What You Really Teach Your Kids
The Little Man's First Hit
They Learn From You
That soda you're drinking on while lecturing your child about healthy living probably doesn't help getting the story across. I'm guilty of it, and I'm pretty sure I'm not the only one. Children learn from what we do more than what we say. You can tell your daughter how a partner should treat her, but if you let yourself get mistreated she might say "well if it's good enough for her, it's good enough for me". As babies, they learn conversation by babbling to us and having us respond back. We are their first teachers, and it's our responsibility to make sure those lessons that we're teaching them are ones we're proud of.
My oldest son plays little league baseball. I'm a devoted mother that sits there proudly, trying my hardest to not be hated by the other baseball moms. I'm guilty of having running commentaries, mentally "face-palming" at certain instances I would probably have normally said aloud. They're kids, I remind myself, and they are acting like normal kids. My freak of nature "little adult" makes me proud, focusing on the practices and not what the other kids around him are doing. He loves the game, and plays it because he loves it. I taught him to do what he felt was right, and that he made a commitment to play and he is at the mercy of his coach and needs to respect him like he respects me.

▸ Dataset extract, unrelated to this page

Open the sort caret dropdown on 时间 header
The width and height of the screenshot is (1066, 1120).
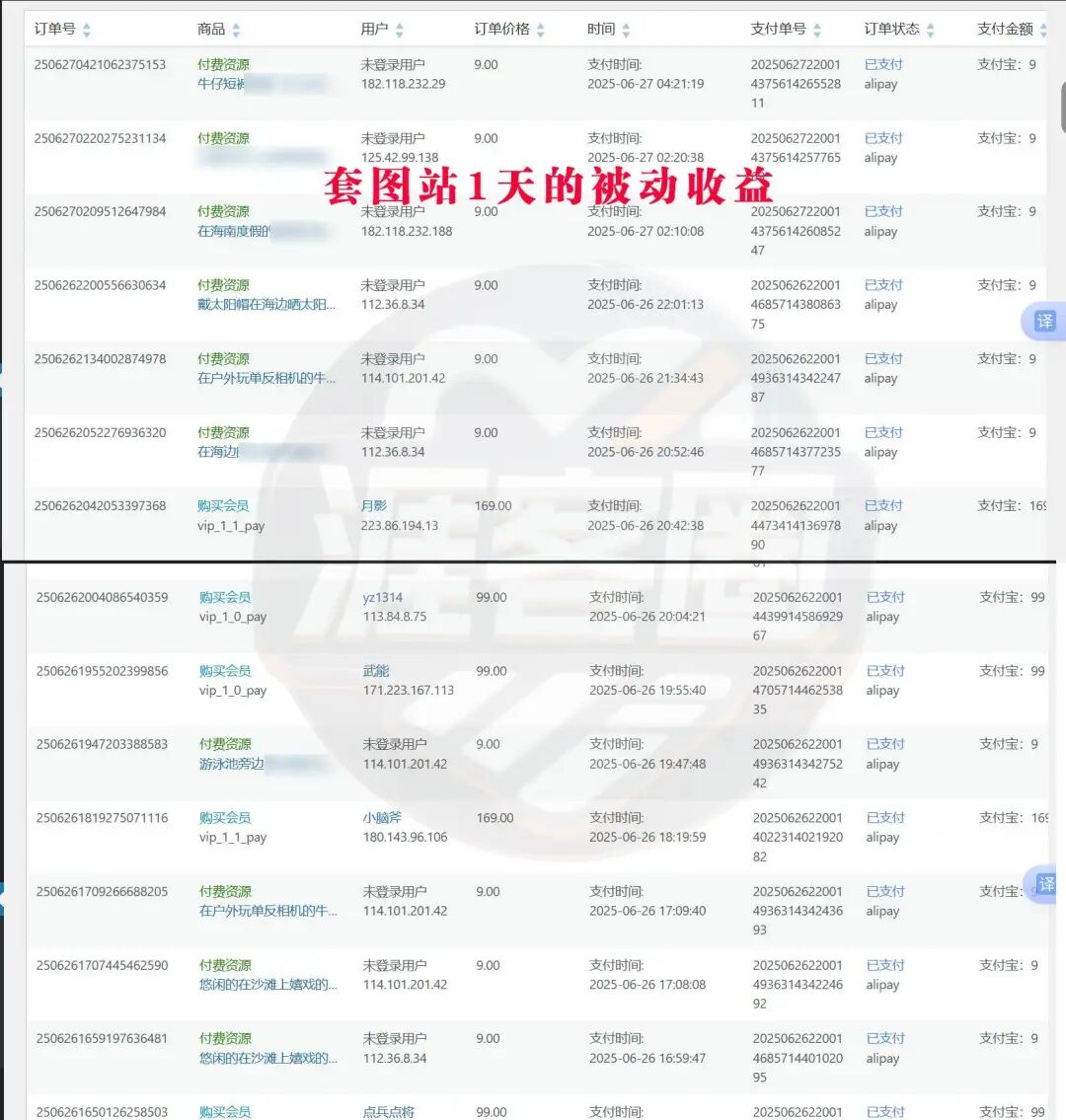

He listens, and I watch wondering why it seems he's one of the few who have also learned this lesson from their parents. Then, I hear the voices come from behind me.
"Look at that car, those rims. I bet I paid for that since he's on welfare." I ignored the comment, until every comment out of that man's mouth repeated similar sentiments about every car. I continued to ignore him, until he started on the kids. I'll admit, some of the things he was saying about the kids may have been true and something I might have been thinking. The difference: I acknowledge that they are kids and I wasn't going to be the one to crush their self esteems in such a cold manner. They weren't there for my amusement to laugh at how fat or slow that kid is, or how that one was wearing shorts that were hanging off his butt. It's not my place.
Then in my horror, I heard a child's voice from behind me spewing the same mean-spirited and borderline hateful comments. I turned, and notice it was one of the kids on the team that decided he didn't feel like playing anymore and decided to sit on the bleachers with the parents, insulting his teammates and any "welfare" car that drove by. His father disciplined him. "I can talk trash, you can't. Go back out there." I looked at my husband, and I couldn't believe it. What a lesson to teach your kid! It's okay for me to do it, but no, not you.
My point is simple. If it will embarrass you if your child does it, then you probably shouldn't do it either. If a behavior makes you angry, don't display it for them to do. Don't spout out hate or curse words and not expect your child to as well. They learn this from you, and you're the one to blame if you talk about how that minority steals your hard earning money and your child goes off and beats that said minority calling him a welfare thief. Parents need to learn to watch their actions a little bit more closely because our kids will learn the lessons we don't want them to by watching us. It isn't "do as I say, not as I do". It's "if mom/dad can do it, so can I".